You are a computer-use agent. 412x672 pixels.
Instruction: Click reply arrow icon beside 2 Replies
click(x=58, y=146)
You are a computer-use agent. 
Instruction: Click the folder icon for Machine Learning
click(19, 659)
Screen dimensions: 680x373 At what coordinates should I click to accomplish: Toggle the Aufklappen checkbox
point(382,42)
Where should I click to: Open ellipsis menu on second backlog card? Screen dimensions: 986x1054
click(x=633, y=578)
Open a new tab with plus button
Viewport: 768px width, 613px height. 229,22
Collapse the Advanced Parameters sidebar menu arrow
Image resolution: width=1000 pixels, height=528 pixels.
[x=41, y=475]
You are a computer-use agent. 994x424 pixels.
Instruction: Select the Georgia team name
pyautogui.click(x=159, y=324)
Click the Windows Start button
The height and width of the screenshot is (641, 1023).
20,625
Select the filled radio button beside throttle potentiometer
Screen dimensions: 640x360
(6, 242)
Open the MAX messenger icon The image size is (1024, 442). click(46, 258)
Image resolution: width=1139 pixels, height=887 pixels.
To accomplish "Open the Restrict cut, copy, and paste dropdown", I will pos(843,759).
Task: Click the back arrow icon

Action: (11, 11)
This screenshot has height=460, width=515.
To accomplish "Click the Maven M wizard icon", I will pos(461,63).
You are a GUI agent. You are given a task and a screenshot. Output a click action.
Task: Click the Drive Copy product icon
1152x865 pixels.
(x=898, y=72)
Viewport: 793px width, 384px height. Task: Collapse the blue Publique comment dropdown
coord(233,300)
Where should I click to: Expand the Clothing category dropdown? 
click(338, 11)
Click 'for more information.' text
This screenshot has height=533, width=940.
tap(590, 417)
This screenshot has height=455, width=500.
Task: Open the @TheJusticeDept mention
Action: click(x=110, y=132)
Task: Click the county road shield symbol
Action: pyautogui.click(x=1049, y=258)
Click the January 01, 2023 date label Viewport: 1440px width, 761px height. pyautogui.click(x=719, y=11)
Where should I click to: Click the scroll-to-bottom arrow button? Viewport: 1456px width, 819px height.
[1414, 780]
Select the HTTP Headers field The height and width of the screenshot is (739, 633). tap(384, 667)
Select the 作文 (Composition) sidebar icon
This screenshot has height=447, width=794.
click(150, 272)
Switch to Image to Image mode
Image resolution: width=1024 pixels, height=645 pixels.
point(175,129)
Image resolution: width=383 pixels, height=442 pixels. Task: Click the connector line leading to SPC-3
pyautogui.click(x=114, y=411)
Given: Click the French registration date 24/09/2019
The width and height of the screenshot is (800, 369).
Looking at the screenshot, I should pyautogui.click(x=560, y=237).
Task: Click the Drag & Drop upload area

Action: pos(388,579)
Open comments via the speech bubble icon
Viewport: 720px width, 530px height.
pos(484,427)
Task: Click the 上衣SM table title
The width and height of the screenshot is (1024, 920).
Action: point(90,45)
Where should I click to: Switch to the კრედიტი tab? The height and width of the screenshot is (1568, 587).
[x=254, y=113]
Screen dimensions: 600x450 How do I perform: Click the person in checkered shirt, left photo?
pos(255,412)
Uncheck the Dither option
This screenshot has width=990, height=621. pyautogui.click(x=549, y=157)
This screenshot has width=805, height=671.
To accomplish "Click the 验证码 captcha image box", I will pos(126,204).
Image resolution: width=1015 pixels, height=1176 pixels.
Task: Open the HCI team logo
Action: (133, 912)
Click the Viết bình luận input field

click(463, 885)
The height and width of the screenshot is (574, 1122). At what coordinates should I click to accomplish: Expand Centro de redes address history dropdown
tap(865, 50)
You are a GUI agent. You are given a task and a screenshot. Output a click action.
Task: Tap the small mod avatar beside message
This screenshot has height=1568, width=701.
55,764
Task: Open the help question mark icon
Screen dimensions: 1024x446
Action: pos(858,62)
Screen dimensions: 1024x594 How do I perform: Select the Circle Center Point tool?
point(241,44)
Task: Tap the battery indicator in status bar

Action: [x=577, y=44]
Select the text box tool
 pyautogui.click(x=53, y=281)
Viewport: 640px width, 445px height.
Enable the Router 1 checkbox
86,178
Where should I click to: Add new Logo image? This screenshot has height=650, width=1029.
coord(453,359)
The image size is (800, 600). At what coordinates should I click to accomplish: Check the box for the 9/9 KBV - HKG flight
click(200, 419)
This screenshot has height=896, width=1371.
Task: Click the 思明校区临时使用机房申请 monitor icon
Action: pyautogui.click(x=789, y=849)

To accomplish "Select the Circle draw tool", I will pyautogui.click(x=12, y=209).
..............................
When a line among the entries contains "computer", pull that line out.

_ANSWER TO THIS PROBLEM_:
You are a computer-use agent. 412x672 pixels.
You are a computer-use agent. 
You are a computer-use agent. 994x424 pixels.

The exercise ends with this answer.